**Work required**. Line by line, transcribe the records exactly.

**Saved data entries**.
========

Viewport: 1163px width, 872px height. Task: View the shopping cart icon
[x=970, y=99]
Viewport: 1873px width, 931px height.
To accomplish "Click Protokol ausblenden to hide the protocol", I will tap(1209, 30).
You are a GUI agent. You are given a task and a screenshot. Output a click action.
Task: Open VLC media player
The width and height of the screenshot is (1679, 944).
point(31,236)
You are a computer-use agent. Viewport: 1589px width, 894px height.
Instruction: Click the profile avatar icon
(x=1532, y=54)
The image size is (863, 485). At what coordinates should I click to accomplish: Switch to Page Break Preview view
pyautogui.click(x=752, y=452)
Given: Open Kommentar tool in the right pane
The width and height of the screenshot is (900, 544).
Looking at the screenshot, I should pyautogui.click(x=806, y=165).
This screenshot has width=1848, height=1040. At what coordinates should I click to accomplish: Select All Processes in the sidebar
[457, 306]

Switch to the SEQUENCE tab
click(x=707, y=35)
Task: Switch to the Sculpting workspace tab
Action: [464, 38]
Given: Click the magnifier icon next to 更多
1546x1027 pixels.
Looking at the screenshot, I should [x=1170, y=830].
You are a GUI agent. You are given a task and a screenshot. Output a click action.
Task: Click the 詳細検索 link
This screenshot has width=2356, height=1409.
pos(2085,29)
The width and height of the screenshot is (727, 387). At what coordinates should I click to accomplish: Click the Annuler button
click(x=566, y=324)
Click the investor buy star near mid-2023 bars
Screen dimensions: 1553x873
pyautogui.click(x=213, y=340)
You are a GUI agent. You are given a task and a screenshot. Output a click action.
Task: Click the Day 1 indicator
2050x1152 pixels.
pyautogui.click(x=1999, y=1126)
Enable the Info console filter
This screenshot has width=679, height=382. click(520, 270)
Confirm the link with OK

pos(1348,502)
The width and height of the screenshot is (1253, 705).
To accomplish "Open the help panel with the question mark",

========

**Solution**.
Viewport: 1163px width, 872px height. Task: View the shopping cart icon
[x=970, y=99]
Viewport: 1873px width, 931px height.
To accomplish "Click Protokol ausblenden to hide the protocol", I will tap(1209, 30).
You are a GUI agent. You are given a task and a screenshot. Output a click action.
Task: Open VLC media player
The width and height of the screenshot is (1679, 944).
point(31,236)
You are a computer-use agent. Viewport: 1589px width, 894px height.
Instruction: Click the profile avatar icon
(x=1532, y=54)
The image size is (863, 485). At what coordinates should I click to accomplish: Switch to Page Break Preview view
pyautogui.click(x=752, y=452)
Given: Open Kommentar tool in the right pane
The width and height of the screenshot is (900, 544).
Looking at the screenshot, I should pyautogui.click(x=806, y=165).
This screenshot has width=1848, height=1040. At what coordinates should I click to accomplish: Select All Processes in the sidebar
[457, 306]

Switch to the SEQUENCE tab
click(x=707, y=35)
Task: Switch to the Sculpting workspace tab
Action: [464, 38]
Given: Click the magnifier icon next to 更多
1546x1027 pixels.
Looking at the screenshot, I should [x=1170, y=830].
You are a GUI agent. You are given a task and a screenshot. Output a click action.
Task: Click the 詳細検索 link
This screenshot has width=2356, height=1409.
pos(2085,29)
The width and height of the screenshot is (727, 387). At what coordinates should I click to accomplish: Click the Annuler button
click(x=566, y=324)
Click the investor buy star near mid-2023 bars
Screen dimensions: 1553x873
pyautogui.click(x=213, y=340)
You are a GUI agent. You are given a task and a screenshot. Output a click action.
Task: Click the Day 1 indicator
2050x1152 pixels.
pyautogui.click(x=1999, y=1126)
Enable the Info console filter
This screenshot has width=679, height=382. click(520, 270)
Confirm the link with OK

pos(1348,502)
The width and height of the screenshot is (1253, 705).
To accomplish "Open the help panel with the question mark",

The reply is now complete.